Give an exact copy of the lines of the records below, starting at the line containing "Image resolution: width=720" and running to the end.

*** Begin section ***

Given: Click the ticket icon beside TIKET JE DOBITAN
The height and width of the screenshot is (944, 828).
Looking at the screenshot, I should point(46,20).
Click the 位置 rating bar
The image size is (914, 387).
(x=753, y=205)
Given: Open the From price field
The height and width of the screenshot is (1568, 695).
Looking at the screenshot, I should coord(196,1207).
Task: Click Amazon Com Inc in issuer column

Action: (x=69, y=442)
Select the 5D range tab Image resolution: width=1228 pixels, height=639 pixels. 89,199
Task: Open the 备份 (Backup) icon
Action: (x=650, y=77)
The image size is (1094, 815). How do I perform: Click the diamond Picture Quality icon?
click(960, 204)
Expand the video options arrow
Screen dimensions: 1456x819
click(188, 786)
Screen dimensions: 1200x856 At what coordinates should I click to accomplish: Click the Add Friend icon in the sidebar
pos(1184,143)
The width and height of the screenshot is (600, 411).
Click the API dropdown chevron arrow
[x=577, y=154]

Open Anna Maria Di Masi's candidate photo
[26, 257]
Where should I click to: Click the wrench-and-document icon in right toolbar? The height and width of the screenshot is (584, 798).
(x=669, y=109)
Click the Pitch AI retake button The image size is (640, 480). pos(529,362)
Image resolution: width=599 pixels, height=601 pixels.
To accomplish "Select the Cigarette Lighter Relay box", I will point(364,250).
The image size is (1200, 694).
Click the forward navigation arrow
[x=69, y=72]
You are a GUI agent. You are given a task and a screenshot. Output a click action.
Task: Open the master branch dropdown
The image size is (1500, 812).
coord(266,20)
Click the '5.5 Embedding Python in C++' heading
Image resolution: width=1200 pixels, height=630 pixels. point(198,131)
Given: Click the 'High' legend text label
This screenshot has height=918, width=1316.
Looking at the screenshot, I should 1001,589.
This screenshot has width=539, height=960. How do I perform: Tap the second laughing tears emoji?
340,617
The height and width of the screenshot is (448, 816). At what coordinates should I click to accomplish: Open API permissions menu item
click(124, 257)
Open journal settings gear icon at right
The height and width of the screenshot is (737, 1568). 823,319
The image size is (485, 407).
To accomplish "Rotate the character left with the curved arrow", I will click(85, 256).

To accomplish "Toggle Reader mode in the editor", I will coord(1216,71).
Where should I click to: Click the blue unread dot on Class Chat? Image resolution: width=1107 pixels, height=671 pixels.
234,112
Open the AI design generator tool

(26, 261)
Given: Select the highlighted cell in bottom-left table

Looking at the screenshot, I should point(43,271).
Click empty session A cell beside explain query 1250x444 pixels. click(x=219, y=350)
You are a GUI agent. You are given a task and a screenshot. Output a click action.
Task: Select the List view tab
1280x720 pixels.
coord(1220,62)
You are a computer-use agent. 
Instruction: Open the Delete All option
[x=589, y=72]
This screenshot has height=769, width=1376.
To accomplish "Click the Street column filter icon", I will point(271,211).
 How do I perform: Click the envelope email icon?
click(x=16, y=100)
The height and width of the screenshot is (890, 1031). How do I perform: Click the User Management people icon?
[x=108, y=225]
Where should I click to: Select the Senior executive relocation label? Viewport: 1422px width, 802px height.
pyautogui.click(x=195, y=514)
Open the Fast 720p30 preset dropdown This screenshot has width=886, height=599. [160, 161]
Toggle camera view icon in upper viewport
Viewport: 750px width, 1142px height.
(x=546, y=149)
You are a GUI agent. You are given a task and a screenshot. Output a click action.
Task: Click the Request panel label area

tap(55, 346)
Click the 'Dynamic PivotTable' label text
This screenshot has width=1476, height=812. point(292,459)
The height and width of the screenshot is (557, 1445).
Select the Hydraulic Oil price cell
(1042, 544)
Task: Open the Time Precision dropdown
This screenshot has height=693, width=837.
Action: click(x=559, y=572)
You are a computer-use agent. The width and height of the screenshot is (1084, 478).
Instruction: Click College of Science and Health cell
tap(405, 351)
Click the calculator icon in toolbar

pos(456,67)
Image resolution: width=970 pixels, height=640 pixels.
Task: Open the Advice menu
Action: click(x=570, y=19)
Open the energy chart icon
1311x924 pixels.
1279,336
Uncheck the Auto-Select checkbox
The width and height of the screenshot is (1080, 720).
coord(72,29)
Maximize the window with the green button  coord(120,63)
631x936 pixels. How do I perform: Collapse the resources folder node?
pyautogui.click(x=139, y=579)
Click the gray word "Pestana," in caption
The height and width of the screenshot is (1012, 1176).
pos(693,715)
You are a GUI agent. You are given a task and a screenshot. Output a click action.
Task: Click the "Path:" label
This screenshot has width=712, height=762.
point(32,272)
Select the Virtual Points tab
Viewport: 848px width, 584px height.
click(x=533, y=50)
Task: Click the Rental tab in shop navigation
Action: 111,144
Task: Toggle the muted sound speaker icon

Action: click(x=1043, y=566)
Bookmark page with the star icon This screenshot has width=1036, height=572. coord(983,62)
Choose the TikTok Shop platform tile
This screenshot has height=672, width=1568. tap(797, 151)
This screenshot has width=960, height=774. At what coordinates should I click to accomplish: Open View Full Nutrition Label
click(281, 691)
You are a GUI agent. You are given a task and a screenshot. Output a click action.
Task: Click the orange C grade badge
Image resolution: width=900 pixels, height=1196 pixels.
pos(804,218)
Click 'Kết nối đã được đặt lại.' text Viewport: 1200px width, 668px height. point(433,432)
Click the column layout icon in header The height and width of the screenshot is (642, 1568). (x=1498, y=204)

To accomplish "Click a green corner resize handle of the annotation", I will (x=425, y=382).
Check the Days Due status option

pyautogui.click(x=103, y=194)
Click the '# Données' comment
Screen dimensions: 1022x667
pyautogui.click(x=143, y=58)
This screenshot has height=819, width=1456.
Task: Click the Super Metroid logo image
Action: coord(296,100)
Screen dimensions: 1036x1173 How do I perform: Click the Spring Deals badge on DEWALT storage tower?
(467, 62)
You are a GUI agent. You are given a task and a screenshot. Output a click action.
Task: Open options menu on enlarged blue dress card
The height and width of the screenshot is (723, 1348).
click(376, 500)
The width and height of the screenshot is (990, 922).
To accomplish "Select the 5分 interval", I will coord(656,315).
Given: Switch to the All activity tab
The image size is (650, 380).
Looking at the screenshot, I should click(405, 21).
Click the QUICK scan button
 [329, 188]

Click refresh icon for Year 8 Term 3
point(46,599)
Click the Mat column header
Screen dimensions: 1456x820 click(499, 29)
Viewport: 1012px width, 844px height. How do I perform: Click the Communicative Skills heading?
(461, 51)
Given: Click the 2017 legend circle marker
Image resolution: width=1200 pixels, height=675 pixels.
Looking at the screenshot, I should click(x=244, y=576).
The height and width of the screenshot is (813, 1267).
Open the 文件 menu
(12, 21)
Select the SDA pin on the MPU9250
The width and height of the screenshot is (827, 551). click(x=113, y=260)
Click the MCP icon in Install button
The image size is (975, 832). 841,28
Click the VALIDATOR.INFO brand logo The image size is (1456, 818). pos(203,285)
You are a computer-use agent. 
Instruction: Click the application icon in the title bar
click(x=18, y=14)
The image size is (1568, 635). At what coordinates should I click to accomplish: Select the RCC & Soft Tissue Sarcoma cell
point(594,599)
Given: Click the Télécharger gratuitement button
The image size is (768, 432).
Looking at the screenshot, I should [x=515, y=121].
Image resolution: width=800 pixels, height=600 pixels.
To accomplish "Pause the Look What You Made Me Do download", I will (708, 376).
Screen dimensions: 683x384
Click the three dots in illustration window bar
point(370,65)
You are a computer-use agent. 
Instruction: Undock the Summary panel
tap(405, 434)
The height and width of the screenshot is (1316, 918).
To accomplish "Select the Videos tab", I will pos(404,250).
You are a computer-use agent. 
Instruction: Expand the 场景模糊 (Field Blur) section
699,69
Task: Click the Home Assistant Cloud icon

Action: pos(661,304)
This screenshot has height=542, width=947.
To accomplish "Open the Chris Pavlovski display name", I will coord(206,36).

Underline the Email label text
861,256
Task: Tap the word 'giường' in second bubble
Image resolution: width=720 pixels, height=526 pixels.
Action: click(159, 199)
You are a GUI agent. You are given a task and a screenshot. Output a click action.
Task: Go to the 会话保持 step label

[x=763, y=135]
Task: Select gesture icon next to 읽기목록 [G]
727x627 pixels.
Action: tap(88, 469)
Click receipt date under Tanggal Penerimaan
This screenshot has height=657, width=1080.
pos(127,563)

*** End section ***

▶ Solution to this problem
Image resolution: width=720 pixels, height=526 pixels.
Action: click(159, 199)
You are a GUI agent. You are given a task and a screenshot. Output a click action.
Task: Go to the 会话保持 step label

[x=763, y=135]
Task: Select gesture icon next to 읽기목록 [G]
727x627 pixels.
Action: tap(88, 469)
Click receipt date under Tanggal Penerimaan
This screenshot has height=657, width=1080.
pos(127,563)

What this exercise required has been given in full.